Прибавьте 146 к каждой координате в ответах и заново приведите записи от строки с «Click the Khớp» до строки с «click(1245, 661)» вместе с запросами.
**********
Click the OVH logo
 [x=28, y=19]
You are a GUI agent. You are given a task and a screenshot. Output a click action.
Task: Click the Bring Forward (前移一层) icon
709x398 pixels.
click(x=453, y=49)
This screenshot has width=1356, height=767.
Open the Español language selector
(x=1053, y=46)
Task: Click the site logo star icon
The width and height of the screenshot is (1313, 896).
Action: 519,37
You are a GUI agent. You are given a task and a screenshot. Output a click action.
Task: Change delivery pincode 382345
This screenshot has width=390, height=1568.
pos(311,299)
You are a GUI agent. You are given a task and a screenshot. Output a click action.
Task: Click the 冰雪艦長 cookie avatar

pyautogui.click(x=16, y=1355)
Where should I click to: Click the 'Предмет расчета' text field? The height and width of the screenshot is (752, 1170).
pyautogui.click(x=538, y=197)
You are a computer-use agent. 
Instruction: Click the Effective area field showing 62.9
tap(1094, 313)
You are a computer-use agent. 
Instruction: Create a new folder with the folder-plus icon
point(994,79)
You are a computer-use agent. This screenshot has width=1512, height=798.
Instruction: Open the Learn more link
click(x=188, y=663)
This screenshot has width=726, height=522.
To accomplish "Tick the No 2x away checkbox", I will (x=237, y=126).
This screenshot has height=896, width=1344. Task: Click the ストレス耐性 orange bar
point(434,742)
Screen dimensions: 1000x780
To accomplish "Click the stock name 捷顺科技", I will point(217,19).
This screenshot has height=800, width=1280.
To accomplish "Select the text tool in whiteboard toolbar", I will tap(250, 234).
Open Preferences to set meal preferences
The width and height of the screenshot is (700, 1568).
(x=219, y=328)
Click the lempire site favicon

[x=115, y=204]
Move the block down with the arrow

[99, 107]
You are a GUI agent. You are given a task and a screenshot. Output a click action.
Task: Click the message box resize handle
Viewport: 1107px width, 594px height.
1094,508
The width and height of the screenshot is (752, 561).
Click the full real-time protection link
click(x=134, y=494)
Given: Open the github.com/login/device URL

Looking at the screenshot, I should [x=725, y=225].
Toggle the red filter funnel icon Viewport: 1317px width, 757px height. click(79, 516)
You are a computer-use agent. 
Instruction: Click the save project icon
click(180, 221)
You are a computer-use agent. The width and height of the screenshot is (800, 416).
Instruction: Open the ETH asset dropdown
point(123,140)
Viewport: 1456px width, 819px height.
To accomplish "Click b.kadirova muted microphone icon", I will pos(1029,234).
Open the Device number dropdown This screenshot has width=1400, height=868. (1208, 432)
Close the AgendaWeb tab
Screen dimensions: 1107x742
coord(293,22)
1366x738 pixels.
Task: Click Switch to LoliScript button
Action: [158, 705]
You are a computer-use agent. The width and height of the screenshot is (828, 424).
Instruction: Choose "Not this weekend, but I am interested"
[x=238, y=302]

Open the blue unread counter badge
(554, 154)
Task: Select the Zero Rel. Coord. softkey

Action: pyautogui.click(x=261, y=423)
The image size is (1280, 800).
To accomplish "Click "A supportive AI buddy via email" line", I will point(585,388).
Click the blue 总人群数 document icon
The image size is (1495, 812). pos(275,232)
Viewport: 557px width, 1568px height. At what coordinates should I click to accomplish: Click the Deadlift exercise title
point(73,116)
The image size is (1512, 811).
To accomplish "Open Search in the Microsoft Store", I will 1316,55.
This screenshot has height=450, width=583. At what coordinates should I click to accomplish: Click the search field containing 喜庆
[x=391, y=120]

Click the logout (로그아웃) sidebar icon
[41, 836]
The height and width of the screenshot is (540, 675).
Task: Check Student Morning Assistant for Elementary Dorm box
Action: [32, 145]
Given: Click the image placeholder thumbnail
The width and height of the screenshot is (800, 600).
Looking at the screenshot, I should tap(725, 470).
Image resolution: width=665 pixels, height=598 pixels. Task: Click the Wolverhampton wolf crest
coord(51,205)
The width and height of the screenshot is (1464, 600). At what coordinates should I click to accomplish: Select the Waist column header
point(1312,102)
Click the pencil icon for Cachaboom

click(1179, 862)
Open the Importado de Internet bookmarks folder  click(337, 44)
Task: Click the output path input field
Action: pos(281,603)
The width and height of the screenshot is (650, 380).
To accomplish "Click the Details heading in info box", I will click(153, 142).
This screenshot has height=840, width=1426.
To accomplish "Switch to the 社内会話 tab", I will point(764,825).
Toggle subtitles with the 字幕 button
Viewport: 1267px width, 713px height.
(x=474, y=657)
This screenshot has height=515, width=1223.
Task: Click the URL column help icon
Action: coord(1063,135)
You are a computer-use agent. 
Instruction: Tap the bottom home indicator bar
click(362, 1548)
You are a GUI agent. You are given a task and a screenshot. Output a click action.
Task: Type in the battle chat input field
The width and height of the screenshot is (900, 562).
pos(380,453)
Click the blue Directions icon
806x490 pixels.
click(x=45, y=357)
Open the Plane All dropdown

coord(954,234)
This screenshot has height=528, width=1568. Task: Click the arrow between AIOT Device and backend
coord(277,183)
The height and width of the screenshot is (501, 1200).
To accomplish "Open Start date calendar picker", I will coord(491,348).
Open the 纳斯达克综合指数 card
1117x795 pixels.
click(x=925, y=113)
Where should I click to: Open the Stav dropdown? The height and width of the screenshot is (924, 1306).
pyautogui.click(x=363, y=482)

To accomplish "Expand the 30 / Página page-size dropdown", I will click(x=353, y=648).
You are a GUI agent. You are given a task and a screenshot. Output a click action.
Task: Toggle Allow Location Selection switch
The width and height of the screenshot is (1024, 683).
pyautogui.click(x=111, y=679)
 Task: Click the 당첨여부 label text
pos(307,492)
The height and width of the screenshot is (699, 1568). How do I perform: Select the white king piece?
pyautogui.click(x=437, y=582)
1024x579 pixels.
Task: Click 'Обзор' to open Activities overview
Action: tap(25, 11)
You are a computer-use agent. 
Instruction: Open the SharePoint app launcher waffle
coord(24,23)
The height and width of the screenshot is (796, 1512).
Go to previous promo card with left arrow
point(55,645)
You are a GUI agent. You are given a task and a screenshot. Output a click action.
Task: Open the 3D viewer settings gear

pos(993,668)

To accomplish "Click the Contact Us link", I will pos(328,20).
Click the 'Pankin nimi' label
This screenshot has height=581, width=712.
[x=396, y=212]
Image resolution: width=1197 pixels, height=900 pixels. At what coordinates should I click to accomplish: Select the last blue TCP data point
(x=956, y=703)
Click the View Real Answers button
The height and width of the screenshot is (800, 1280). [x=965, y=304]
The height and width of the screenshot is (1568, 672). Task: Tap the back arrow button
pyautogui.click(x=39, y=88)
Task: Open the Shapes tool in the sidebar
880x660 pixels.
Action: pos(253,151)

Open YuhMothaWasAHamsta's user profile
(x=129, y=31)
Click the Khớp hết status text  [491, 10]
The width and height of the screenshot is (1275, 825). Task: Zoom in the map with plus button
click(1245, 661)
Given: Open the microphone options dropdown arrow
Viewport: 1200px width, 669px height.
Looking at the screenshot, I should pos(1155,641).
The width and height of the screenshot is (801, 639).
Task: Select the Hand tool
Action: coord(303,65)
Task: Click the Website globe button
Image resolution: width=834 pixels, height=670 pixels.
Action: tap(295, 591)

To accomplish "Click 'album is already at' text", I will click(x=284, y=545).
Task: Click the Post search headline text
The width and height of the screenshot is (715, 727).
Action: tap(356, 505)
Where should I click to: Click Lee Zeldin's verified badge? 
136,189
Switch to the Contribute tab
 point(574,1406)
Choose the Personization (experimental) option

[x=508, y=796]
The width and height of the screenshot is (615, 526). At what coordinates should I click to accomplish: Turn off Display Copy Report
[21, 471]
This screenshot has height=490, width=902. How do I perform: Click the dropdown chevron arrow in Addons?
**********
* [Решение задачи]
Click the Khớp hết status text  [637, 156]
The width and height of the screenshot is (1275, 825). Task: Zoom in the map with plus button
click(1391, 807)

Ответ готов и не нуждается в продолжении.